## Stored data
•••••

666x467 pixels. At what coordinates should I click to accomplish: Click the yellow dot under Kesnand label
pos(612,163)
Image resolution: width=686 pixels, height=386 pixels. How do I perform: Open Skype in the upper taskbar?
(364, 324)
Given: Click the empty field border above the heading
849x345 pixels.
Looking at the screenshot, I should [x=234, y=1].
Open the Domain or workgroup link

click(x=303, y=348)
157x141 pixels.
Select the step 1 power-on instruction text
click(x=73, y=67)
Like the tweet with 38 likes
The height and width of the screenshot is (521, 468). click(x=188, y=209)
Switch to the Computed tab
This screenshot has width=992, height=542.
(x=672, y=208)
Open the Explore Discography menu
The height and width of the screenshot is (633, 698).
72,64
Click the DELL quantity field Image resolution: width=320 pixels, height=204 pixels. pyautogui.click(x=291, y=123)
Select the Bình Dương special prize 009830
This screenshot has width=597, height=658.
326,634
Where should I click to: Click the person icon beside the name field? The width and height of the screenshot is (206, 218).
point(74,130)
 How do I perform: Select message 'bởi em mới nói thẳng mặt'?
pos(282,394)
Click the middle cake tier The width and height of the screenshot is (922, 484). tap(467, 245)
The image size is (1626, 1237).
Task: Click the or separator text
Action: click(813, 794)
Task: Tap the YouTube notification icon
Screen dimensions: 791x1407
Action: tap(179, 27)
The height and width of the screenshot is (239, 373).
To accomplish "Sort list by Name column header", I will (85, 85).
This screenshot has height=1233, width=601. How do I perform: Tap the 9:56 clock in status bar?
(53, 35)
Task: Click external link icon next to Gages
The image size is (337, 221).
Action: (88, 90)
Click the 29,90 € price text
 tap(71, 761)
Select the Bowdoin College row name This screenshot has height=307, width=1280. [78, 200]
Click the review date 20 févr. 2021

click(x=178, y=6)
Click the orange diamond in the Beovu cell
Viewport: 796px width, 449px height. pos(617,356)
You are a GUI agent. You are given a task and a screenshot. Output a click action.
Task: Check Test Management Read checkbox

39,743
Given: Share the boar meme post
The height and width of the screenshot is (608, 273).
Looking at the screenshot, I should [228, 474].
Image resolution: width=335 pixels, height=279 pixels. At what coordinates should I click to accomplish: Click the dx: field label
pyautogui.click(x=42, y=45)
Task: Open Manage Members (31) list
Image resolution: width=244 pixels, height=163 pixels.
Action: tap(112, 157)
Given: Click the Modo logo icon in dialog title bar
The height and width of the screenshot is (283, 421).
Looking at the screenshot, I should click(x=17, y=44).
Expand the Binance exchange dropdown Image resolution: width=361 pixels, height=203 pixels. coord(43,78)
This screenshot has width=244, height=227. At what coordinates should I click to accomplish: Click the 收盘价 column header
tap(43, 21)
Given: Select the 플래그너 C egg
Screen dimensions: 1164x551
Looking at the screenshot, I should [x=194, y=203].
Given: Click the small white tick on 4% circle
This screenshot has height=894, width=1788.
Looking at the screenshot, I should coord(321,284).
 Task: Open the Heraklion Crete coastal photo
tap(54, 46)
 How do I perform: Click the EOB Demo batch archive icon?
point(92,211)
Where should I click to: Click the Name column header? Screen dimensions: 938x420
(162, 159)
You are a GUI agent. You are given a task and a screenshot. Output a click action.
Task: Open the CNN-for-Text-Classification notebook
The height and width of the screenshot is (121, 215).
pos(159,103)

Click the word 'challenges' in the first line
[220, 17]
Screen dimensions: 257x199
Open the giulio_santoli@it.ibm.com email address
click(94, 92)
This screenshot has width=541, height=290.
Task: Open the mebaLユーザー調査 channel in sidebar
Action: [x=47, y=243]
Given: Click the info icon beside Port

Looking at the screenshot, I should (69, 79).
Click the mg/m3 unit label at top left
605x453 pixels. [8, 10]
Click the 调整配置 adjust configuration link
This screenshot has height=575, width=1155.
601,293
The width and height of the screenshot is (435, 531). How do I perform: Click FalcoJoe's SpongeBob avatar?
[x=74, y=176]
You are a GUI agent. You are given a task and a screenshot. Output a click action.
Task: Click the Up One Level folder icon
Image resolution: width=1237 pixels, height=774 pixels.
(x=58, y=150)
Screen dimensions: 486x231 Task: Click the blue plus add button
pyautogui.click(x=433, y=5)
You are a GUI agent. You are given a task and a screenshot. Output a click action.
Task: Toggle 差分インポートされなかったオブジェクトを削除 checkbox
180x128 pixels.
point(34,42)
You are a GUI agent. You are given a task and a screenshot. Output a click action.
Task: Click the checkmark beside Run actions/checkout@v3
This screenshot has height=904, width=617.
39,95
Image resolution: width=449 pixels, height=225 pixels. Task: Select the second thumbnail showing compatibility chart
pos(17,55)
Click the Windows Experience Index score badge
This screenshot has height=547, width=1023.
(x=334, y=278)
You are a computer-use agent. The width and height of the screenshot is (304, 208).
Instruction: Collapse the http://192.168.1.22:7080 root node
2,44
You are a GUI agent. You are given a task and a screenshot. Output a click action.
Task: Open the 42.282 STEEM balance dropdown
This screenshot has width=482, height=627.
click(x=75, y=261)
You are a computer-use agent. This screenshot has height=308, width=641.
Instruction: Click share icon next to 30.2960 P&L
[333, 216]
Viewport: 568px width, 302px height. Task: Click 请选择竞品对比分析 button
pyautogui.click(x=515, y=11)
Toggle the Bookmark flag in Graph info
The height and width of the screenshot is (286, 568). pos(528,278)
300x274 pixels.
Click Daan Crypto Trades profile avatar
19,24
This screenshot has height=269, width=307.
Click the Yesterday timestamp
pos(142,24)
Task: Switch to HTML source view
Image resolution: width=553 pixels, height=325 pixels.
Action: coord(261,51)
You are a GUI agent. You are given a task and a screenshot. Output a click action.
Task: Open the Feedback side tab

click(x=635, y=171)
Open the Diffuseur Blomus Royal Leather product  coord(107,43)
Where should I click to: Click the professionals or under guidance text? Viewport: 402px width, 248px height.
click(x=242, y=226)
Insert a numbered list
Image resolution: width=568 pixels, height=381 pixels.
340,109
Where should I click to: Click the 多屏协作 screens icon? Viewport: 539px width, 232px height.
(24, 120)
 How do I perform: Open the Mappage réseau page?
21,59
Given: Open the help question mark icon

•••••

## WHAT YOU WILL DO
Please repeat every record above word for word.

## EXERCISE RESULT
666x467 pixels. At what coordinates should I click to accomplish: Click the yellow dot under Kesnand label
pos(612,163)
Image resolution: width=686 pixels, height=386 pixels. How do I perform: Open Skype in the upper taskbar?
(364, 324)
Given: Click the empty field border above the heading
849x345 pixels.
Looking at the screenshot, I should [x=234, y=1].
Open the Domain or workgroup link

click(x=303, y=348)
157x141 pixels.
Select the step 1 power-on instruction text
click(x=73, y=67)
Like the tweet with 38 likes
The height and width of the screenshot is (521, 468). click(x=188, y=209)
Switch to the Computed tab
This screenshot has width=992, height=542.
(x=672, y=208)
Open the Explore Discography menu
The height and width of the screenshot is (633, 698).
72,64
Click the DELL quantity field Image resolution: width=320 pixels, height=204 pixels. pyautogui.click(x=291, y=123)
Select the Bình Dương special prize 009830
This screenshot has width=597, height=658.
326,634
Where should I click to: Click the person icon beside the name field? The width and height of the screenshot is (206, 218).
point(74,130)
 How do I perform: Select message 'bởi em mới nói thẳng mặt'?
pos(282,394)
Click the middle cake tier The width and height of the screenshot is (922, 484). tap(467, 245)
The image size is (1626, 1237).
Task: Click the or separator text
Action: click(813, 794)
Task: Tap the YouTube notification icon
Screen dimensions: 791x1407
Action: tap(179, 27)
The height and width of the screenshot is (239, 373).
To accomplish "Sort list by Name column header", I will (85, 85).
This screenshot has height=1233, width=601. How do I perform: Tap the 9:56 clock in status bar?
(53, 35)
Task: Click external link icon next to Gages
The image size is (337, 221).
Action: (88, 90)
Click the 29,90 € price text
 tap(71, 761)
Select the Bowdoin College row name This screenshot has height=307, width=1280. [78, 200]
Click the review date 20 févr. 2021

click(x=178, y=6)
Click the orange diamond in the Beovu cell
Viewport: 796px width, 449px height. pos(617,356)
You are a GUI agent. You are given a task and a screenshot. Output a click action.
Task: Check Test Management Read checkbox

39,743
Given: Share the boar meme post
The height and width of the screenshot is (608, 273).
Looking at the screenshot, I should [228, 474].
Image resolution: width=335 pixels, height=279 pixels. At what coordinates should I click to accomplish: Click the dx: field label
pyautogui.click(x=42, y=45)
Task: Open Manage Members (31) list
Image resolution: width=244 pixels, height=163 pixels.
Action: tap(112, 157)
Given: Click the Modo logo icon in dialog title bar
The height and width of the screenshot is (283, 421).
Looking at the screenshot, I should click(x=17, y=44).
Expand the Binance exchange dropdown Image resolution: width=361 pixels, height=203 pixels. coord(43,78)
This screenshot has width=244, height=227. At what coordinates should I click to accomplish: Click the 收盘价 column header
tap(43, 21)
Given: Select the 플래그너 C egg
Screen dimensions: 1164x551
Looking at the screenshot, I should [x=194, y=203].
Given: Click the small white tick on 4% circle
This screenshot has height=894, width=1788.
Looking at the screenshot, I should coord(321,284).
 Task: Open the Heraklion Crete coastal photo
tap(54, 46)
 How do I perform: Click the EOB Demo batch archive icon?
point(92,211)
Where should I click to: Click the Name column header? Screen dimensions: 938x420
(162, 159)
You are a GUI agent. You are given a task and a screenshot. Output a click action.
Task: Open the CNN-for-Text-Classification notebook
The height and width of the screenshot is (121, 215).
pos(159,103)

Click the word 'challenges' in the first line
[220, 17]
Screen dimensions: 257x199
Open the giulio_santoli@it.ibm.com email address
click(94, 92)
This screenshot has width=541, height=290.
Task: Open the mebaLユーザー調査 channel in sidebar
Action: [x=47, y=243]
Given: Click the info icon beside Port

Looking at the screenshot, I should (69, 79).
Click the mg/m3 unit label at top left
605x453 pixels. [8, 10]
Click the 调整配置 adjust configuration link
This screenshot has height=575, width=1155.
601,293
The width and height of the screenshot is (435, 531). How do I perform: Click FalcoJoe's SpongeBob avatar?
[x=74, y=176]
You are a GUI agent. You are given a task and a screenshot. Output a click action.
Task: Click the Up One Level folder icon
Image resolution: width=1237 pixels, height=774 pixels.
(x=58, y=150)
Screen dimensions: 486x231 Task: Click the blue plus add button
pyautogui.click(x=433, y=5)
You are a GUI agent. You are given a task and a screenshot. Output a click action.
Task: Toggle 差分インポートされなかったオブジェクトを削除 checkbox
180x128 pixels.
point(34,42)
You are a GUI agent. You are given a task and a screenshot. Output a click action.
Task: Click the checkmark beside Run actions/checkout@v3
This screenshot has height=904, width=617.
39,95
Image resolution: width=449 pixels, height=225 pixels. Task: Select the second thumbnail showing compatibility chart
pos(17,55)
Click the Windows Experience Index score badge
This screenshot has height=547, width=1023.
(x=334, y=278)
You are a computer-use agent. The width and height of the screenshot is (304, 208).
Instruction: Collapse the http://192.168.1.22:7080 root node
2,44
You are a GUI agent. You are given a task and a screenshot. Output a click action.
Task: Open the 42.282 STEEM balance dropdown
This screenshot has width=482, height=627.
click(x=75, y=261)
You are a computer-use agent. This screenshot has height=308, width=641.
Instruction: Click share icon next to 30.2960 P&L
[333, 216]
Viewport: 568px width, 302px height. Task: Click 请选择竞品对比分析 button
pyautogui.click(x=515, y=11)
Toggle the Bookmark flag in Graph info
The height and width of the screenshot is (286, 568). pos(528,278)
300x274 pixels.
Click Daan Crypto Trades profile avatar
19,24
This screenshot has height=269, width=307.
Click the Yesterday timestamp
pos(142,24)
Task: Switch to HTML source view
Image resolution: width=553 pixels, height=325 pixels.
Action: coord(261,51)
You are a GUI agent. You are given a task and a screenshot. Output a click action.
Task: Open the Feedback side tab

click(x=635, y=171)
Open the Diffuseur Blomus Royal Leather product  coord(107,43)
Where should I click to: Click the professionals or under guidance text? Viewport: 402px width, 248px height.
click(x=242, y=226)
Insert a numbered list
Image resolution: width=568 pixels, height=381 pixels.
340,109
Where should I click to: Click the 多屏协作 screens icon? Viewport: 539px width, 232px height.
(24, 120)
 How do I perform: Open the Mappage réseau page?
21,59
Given: Open the help question mark icon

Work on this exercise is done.